* [EXERCISE]:
Reproduce all of the data that follows, character for character.

Source records:
----------

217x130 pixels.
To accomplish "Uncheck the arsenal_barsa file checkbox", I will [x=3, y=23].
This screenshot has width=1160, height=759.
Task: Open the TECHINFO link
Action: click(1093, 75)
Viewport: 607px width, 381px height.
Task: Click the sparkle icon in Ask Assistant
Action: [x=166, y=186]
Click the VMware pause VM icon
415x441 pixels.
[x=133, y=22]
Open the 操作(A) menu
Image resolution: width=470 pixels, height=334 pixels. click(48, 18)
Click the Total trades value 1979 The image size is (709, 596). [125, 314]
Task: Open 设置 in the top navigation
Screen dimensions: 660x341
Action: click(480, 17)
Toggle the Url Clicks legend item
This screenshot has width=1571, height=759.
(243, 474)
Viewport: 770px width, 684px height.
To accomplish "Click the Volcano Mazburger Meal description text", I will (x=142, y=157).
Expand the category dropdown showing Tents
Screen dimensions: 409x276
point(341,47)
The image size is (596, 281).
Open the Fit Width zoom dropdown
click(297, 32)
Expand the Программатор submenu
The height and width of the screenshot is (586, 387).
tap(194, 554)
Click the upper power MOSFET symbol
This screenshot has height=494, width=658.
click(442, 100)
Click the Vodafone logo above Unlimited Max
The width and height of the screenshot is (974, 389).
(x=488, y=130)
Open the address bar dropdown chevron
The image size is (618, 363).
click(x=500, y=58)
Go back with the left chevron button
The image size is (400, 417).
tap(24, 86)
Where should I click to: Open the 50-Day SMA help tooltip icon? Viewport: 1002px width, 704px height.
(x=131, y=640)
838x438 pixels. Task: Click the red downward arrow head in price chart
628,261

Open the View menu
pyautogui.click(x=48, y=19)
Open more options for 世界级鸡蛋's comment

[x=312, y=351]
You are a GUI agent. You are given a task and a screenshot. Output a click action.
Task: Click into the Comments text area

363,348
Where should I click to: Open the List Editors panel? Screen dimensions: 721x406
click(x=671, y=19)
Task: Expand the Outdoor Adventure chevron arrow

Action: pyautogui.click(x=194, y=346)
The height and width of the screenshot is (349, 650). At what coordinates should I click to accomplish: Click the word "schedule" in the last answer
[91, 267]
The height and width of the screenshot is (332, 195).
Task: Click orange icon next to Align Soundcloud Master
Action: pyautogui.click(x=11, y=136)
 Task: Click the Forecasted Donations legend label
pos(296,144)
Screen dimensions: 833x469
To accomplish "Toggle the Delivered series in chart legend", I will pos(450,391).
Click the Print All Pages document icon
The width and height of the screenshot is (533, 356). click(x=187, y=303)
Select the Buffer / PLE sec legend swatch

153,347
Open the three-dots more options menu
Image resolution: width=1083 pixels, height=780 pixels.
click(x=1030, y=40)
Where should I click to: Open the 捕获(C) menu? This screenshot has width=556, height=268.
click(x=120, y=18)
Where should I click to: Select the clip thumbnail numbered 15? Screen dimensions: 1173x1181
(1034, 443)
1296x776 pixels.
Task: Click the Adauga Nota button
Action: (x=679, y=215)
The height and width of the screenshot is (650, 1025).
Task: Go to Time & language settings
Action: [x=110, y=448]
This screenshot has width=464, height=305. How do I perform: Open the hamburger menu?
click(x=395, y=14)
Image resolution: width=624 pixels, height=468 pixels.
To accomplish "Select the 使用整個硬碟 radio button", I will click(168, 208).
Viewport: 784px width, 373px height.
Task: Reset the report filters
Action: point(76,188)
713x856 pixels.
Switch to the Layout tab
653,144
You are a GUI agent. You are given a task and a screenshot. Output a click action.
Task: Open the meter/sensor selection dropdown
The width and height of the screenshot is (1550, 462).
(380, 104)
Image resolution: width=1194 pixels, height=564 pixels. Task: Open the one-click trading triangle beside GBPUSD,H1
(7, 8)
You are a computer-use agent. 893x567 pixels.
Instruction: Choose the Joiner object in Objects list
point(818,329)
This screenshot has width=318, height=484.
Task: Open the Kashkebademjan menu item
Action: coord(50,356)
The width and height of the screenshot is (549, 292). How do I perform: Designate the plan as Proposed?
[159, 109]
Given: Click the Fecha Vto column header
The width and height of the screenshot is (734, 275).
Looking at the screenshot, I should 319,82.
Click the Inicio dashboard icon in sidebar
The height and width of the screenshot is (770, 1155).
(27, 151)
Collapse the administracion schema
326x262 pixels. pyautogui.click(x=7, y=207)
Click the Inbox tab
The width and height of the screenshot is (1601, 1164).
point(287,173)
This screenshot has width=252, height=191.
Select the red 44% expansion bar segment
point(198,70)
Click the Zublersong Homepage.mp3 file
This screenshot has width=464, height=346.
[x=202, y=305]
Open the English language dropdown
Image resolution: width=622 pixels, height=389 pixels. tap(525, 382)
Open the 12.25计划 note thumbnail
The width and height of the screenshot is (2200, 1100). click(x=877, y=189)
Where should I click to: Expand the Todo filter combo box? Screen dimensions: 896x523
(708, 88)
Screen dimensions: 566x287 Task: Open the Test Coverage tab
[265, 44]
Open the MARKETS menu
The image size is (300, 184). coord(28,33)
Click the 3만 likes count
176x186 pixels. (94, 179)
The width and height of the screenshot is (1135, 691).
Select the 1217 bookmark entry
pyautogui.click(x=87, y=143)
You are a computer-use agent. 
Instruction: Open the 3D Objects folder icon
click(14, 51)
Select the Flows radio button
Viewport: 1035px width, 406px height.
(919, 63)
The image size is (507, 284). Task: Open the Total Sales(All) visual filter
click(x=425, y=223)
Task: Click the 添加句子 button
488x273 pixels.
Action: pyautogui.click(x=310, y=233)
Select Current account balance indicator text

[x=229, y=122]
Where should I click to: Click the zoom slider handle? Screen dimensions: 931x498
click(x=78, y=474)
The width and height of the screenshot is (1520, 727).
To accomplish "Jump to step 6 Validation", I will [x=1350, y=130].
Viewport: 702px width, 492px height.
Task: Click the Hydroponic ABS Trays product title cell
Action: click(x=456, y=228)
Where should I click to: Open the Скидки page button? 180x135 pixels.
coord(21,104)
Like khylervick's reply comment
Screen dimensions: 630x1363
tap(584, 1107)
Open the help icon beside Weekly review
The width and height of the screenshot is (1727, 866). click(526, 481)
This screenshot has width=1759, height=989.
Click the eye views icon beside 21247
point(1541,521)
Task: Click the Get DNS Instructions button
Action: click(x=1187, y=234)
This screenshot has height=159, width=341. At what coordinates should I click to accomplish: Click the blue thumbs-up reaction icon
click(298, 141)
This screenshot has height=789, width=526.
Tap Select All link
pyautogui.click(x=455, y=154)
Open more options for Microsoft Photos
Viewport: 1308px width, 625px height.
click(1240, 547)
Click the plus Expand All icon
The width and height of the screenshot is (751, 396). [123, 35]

----------

* [SOLUTION TO THIS PROBLEM]:
217x130 pixels.
To accomplish "Uncheck the arsenal_barsa file checkbox", I will [x=3, y=23].
This screenshot has width=1160, height=759.
Task: Open the TECHINFO link
Action: click(1093, 75)
Viewport: 607px width, 381px height.
Task: Click the sparkle icon in Ask Assistant
Action: [x=166, y=186]
Click the VMware pause VM icon
415x441 pixels.
[x=133, y=22]
Open the 操作(A) menu
Image resolution: width=470 pixels, height=334 pixels. click(48, 18)
Click the Total trades value 1979 The image size is (709, 596). [125, 314]
Task: Open 设置 in the top navigation
Screen dimensions: 660x341
Action: click(480, 17)
Toggle the Url Clicks legend item
This screenshot has width=1571, height=759.
(243, 474)
Viewport: 770px width, 684px height.
To accomplish "Click the Volcano Mazburger Meal description text", I will (x=142, y=157).
Expand the category dropdown showing Tents
Screen dimensions: 409x276
point(341,47)
The image size is (596, 281).
Open the Fit Width zoom dropdown
click(297, 32)
Expand the Программатор submenu
The height and width of the screenshot is (586, 387).
tap(194, 554)
Click the upper power MOSFET symbol
This screenshot has height=494, width=658.
click(442, 100)
Click the Vodafone logo above Unlimited Max
The width and height of the screenshot is (974, 389).
(x=488, y=130)
Open the address bar dropdown chevron
The image size is (618, 363).
click(x=500, y=58)
Go back with the left chevron button
The image size is (400, 417).
tap(24, 86)
Where should I click to: Open the 50-Day SMA help tooltip icon? Viewport: 1002px width, 704px height.
(x=131, y=640)
838x438 pixels. Task: Click the red downward arrow head in price chart
628,261

Open the View menu
pyautogui.click(x=48, y=19)
Open more options for 世界级鸡蛋's comment

[x=312, y=351]
You are a GUI agent. You are given a task and a screenshot. Output a click action.
Task: Click into the Comments text area

363,348
Where should I click to: Open the List Editors panel? Screen dimensions: 721x406
click(x=671, y=19)
Task: Expand the Outdoor Adventure chevron arrow

Action: pyautogui.click(x=194, y=346)
The height and width of the screenshot is (349, 650). At what coordinates should I click to accomplish: Click the word "schedule" in the last answer
[91, 267]
The height and width of the screenshot is (332, 195).
Task: Click orange icon next to Align Soundcloud Master
Action: pyautogui.click(x=11, y=136)
 Task: Click the Forecasted Donations legend label
pos(296,144)
Screen dimensions: 833x469
To accomplish "Toggle the Delivered series in chart legend", I will pos(450,391).
Click the Print All Pages document icon
The width and height of the screenshot is (533, 356). click(x=187, y=303)
Select the Buffer / PLE sec legend swatch

153,347
Open the three-dots more options menu
Image resolution: width=1083 pixels, height=780 pixels.
click(x=1030, y=40)
Where should I click to: Open the 捕获(C) menu? This screenshot has width=556, height=268.
click(x=120, y=18)
Where should I click to: Select the clip thumbnail numbered 15? Screen dimensions: 1173x1181
(1034, 443)
1296x776 pixels.
Task: Click the Adauga Nota button
Action: (x=679, y=215)
The height and width of the screenshot is (650, 1025).
Task: Go to Time & language settings
Action: [x=110, y=448]
This screenshot has width=464, height=305. How do I perform: Open the hamburger menu?
click(x=395, y=14)
Image resolution: width=624 pixels, height=468 pixels.
To accomplish "Select the 使用整個硬碟 radio button", I will click(168, 208).
Viewport: 784px width, 373px height.
Task: Reset the report filters
Action: point(76,188)
713x856 pixels.
Switch to the Layout tab
653,144
You are a GUI agent. You are given a task and a screenshot. Output a click action.
Task: Open the meter/sensor selection dropdown
The width and height of the screenshot is (1550, 462).
(380, 104)
Image resolution: width=1194 pixels, height=564 pixels. Task: Open the one-click trading triangle beside GBPUSD,H1
(7, 8)
You are a computer-use agent. 893x567 pixels.
Instruction: Choose the Joiner object in Objects list
point(818,329)
This screenshot has width=318, height=484.
Task: Open the Kashkebademjan menu item
Action: coord(50,356)
The width and height of the screenshot is (549, 292). How do I perform: Designate the plan as Proposed?
[159, 109]
Given: Click the Fecha Vto column header
The width and height of the screenshot is (734, 275).
Looking at the screenshot, I should 319,82.
Click the Inicio dashboard icon in sidebar
The height and width of the screenshot is (770, 1155).
(27, 151)
Collapse the administracion schema
326x262 pixels. pyautogui.click(x=7, y=207)
Click the Inbox tab
The width and height of the screenshot is (1601, 1164).
point(287,173)
This screenshot has width=252, height=191.
Select the red 44% expansion bar segment
point(198,70)
Click the Zublersong Homepage.mp3 file
This screenshot has width=464, height=346.
[x=202, y=305]
Open the English language dropdown
Image resolution: width=622 pixels, height=389 pixels. tap(525, 382)
Open the 12.25计划 note thumbnail
The width and height of the screenshot is (2200, 1100). click(x=877, y=189)
Where should I click to: Expand the Todo filter combo box? Screen dimensions: 896x523
(708, 88)
Screen dimensions: 566x287 Task: Open the Test Coverage tab
[265, 44]
Open the MARKETS menu
The image size is (300, 184). coord(28,33)
Click the 3만 likes count
176x186 pixels. (94, 179)
The width and height of the screenshot is (1135, 691).
Select the 1217 bookmark entry
pyautogui.click(x=87, y=143)
You are a computer-use agent. 
Instruction: Open the 3D Objects folder icon
click(14, 51)
Select the Flows radio button
Viewport: 1035px width, 406px height.
(919, 63)
The image size is (507, 284). Task: Open the Total Sales(All) visual filter
click(x=425, y=223)
Task: Click the 添加句子 button
488x273 pixels.
Action: pyautogui.click(x=310, y=233)
Select Current account balance indicator text

[x=229, y=122]
Where should I click to: Click the zoom slider handle? Screen dimensions: 931x498
click(x=78, y=474)
The width and height of the screenshot is (1520, 727).
To accomplish "Jump to step 6 Validation", I will [x=1350, y=130].
Viewport: 702px width, 492px height.
Task: Click the Hydroponic ABS Trays product title cell
Action: click(x=456, y=228)
Where should I click to: Open the Скидки page button? 180x135 pixels.
coord(21,104)
Like khylervick's reply comment
Screen dimensions: 630x1363
tap(584, 1107)
Open the help icon beside Weekly review
The width and height of the screenshot is (1727, 866). click(526, 481)
This screenshot has width=1759, height=989.
Click the eye views icon beside 21247
point(1541,521)
Task: Click the Get DNS Instructions button
Action: click(x=1187, y=234)
This screenshot has height=159, width=341. At what coordinates should I click to accomplish: Click the blue thumbs-up reaction icon
click(298, 141)
This screenshot has height=789, width=526.
Tap Select All link
pyautogui.click(x=455, y=154)
Open more options for Microsoft Photos
Viewport: 1308px width, 625px height.
click(1240, 547)
Click the plus Expand All icon
The width and height of the screenshot is (751, 396). [123, 35]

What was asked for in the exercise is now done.